## Task description
Rewrite the stretch from the line containing "Click the info icon beside SQL dropdown" through the line containing "[1330, 183]", putting "symbol" in place of every "icon" and leaving everything else unchanged.

Records for locating described items
┏━━

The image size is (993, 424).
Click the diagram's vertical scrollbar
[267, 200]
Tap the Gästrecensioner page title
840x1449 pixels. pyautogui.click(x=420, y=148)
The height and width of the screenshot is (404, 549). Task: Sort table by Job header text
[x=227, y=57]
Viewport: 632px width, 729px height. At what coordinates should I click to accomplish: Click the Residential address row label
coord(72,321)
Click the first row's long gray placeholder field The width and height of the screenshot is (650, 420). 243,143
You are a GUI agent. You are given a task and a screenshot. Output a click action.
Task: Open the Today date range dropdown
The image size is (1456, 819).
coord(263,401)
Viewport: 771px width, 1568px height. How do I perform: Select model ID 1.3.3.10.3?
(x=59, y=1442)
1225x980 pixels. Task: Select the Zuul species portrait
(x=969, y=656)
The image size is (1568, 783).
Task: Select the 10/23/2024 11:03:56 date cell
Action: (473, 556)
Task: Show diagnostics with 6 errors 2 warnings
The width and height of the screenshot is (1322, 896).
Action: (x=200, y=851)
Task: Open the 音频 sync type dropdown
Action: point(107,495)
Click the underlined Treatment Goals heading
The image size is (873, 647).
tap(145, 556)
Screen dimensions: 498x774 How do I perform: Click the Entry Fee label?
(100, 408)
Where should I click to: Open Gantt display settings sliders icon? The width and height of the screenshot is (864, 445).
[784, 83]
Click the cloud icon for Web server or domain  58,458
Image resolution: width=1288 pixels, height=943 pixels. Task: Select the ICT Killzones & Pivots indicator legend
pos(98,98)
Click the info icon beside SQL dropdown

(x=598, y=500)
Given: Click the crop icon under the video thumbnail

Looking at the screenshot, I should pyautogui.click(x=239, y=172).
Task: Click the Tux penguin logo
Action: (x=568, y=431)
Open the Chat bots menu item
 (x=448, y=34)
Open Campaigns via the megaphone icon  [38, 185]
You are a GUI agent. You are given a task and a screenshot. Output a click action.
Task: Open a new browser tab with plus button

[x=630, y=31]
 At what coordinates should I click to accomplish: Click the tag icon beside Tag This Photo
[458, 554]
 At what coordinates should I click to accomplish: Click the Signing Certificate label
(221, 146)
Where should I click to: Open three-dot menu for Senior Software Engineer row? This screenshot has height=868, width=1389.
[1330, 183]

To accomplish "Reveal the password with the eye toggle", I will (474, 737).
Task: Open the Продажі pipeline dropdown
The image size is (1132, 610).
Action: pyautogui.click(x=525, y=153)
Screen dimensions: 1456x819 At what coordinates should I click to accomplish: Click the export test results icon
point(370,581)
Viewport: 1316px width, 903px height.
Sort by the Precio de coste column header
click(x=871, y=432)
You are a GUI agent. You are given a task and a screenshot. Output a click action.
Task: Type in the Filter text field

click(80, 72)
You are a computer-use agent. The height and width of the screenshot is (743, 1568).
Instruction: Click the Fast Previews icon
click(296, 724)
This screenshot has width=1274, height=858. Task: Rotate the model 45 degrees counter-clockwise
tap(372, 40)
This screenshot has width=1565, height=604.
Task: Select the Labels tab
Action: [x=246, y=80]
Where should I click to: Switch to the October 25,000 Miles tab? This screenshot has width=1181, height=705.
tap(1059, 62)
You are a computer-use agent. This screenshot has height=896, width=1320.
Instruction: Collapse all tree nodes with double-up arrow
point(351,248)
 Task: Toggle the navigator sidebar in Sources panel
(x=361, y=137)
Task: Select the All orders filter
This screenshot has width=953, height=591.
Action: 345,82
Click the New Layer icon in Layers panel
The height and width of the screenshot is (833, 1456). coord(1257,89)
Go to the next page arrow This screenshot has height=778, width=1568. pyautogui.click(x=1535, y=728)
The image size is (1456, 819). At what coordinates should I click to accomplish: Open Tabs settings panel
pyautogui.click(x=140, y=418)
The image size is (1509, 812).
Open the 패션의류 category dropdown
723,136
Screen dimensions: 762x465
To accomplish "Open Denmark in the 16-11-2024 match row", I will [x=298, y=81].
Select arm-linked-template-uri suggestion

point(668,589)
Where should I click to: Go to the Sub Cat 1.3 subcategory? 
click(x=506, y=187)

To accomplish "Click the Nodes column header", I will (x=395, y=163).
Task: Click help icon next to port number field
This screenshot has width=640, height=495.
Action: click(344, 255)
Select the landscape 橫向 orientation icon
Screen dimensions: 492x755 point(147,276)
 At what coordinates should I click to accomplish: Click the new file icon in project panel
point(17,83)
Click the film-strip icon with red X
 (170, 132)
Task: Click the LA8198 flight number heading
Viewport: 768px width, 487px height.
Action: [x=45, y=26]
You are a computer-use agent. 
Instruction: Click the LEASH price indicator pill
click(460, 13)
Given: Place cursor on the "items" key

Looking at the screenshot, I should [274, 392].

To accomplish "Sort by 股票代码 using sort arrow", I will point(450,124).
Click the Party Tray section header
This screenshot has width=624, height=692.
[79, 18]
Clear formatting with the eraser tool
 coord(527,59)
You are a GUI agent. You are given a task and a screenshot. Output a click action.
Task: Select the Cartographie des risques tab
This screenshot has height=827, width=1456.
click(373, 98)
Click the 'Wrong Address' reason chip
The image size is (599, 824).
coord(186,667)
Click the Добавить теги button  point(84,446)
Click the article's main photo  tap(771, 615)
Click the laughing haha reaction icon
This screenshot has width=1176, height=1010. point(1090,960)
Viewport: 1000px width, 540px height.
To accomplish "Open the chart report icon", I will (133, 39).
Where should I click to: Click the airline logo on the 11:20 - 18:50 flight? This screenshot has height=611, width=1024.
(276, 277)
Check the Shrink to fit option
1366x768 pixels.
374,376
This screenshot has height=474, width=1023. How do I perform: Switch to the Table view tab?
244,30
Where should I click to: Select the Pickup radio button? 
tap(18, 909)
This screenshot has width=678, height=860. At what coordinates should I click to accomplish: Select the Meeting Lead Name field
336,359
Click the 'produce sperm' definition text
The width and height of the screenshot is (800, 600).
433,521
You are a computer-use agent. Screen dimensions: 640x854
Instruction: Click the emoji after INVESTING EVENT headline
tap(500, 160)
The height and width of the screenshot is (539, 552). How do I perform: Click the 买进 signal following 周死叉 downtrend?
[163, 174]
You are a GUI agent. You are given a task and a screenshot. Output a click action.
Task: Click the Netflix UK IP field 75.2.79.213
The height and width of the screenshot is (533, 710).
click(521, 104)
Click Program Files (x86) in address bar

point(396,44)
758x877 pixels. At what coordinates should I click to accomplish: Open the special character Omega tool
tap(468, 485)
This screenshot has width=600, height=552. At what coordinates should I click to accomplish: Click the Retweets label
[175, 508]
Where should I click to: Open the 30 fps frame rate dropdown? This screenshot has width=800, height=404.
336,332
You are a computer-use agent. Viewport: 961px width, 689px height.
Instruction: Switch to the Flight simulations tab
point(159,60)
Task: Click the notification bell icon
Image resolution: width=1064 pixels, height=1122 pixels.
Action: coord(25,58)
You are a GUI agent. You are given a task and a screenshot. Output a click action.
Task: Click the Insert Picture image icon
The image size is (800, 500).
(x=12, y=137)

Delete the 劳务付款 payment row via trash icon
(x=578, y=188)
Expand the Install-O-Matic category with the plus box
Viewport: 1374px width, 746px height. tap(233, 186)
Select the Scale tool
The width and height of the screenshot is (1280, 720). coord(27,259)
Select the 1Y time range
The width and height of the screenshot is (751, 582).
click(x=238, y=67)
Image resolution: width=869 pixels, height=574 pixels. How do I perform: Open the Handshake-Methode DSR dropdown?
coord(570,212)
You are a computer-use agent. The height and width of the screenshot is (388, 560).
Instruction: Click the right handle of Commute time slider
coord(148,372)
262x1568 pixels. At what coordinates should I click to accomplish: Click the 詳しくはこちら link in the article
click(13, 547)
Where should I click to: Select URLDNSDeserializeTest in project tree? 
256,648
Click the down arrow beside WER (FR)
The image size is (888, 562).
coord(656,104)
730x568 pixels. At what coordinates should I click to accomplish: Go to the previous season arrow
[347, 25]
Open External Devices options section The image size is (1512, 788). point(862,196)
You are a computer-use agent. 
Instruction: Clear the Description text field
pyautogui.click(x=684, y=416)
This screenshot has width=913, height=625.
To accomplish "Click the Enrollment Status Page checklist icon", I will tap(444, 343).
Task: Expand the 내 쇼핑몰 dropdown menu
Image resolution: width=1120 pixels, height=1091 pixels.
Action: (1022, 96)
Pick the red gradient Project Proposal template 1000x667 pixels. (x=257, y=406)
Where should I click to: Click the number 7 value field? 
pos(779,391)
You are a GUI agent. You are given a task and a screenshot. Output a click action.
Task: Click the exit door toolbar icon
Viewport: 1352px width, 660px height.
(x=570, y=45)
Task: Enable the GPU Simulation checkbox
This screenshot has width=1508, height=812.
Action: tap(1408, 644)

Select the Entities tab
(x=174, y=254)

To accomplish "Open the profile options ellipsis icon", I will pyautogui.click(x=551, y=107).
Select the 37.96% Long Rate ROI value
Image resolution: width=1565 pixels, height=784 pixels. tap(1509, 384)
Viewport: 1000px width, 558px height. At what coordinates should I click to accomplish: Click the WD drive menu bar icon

┗━━

## Problem solution
Click the info symbol beside SQL dropdown

(x=598, y=500)
Given: Click the crop symbol under the video thumbnail

Looking at the screenshot, I should pyautogui.click(x=239, y=172).
Task: Click the Tux penguin logo
Action: (x=568, y=431)
Open the Chat bots menu item
 (x=448, y=34)
Open Campaigns via the megaphone symbol  [38, 185]
You are a GUI agent. You are given a task and a screenshot. Output a click action.
Task: Open a new browser tab with plus button

[x=630, y=31]
 At what coordinates should I click to accomplish: Click the tag symbol beside Tag This Photo
[458, 554]
 At what coordinates should I click to accomplish: Click the Signing Certificate label
(221, 146)
Where should I click to: Open three-dot menu for Senior Software Engineer row? This screenshot has height=868, width=1389.
[1330, 183]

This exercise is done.